INFORMATION: Begin
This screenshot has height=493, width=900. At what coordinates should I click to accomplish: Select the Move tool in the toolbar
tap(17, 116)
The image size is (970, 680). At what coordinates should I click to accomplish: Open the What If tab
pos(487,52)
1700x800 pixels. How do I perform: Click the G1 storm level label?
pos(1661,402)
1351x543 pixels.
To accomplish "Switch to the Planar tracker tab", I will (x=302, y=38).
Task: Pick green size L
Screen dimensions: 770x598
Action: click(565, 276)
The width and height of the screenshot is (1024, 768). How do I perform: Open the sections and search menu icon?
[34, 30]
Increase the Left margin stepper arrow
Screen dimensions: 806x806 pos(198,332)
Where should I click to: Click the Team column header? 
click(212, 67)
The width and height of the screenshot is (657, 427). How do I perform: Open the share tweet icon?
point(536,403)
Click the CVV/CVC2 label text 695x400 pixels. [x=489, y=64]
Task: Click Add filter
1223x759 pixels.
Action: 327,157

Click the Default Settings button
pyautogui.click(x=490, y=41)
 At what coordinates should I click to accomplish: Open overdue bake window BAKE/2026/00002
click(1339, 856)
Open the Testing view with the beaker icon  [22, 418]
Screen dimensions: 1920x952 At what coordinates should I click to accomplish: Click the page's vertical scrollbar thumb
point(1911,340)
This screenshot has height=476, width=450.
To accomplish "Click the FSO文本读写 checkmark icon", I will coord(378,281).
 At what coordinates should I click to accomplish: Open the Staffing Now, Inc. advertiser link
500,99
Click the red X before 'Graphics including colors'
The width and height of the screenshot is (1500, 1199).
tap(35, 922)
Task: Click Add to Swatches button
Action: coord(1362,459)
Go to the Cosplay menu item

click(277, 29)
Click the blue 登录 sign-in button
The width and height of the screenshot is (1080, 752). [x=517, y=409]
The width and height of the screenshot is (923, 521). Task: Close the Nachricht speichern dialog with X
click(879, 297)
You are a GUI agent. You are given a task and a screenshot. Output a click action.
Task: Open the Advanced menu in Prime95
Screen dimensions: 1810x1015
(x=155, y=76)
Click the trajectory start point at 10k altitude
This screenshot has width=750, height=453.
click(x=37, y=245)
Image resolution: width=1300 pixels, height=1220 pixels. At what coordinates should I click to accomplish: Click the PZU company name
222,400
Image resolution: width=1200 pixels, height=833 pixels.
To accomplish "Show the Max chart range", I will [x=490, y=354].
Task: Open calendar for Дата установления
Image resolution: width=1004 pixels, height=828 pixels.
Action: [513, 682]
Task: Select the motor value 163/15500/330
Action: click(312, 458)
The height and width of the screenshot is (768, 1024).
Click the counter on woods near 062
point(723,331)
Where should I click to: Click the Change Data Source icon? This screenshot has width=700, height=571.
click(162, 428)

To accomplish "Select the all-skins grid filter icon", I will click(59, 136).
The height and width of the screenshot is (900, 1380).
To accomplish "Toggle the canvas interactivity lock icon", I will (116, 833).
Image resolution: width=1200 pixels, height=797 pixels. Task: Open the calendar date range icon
INFORMATION: End
Search the material above for "calendar". Copy each line that has it.

RESPONSE TO THIS TASK:
Task: Open calendar for Дата установления
Image resolution: width=1200 pixels, height=797 pixels. Task: Open the calendar date range icon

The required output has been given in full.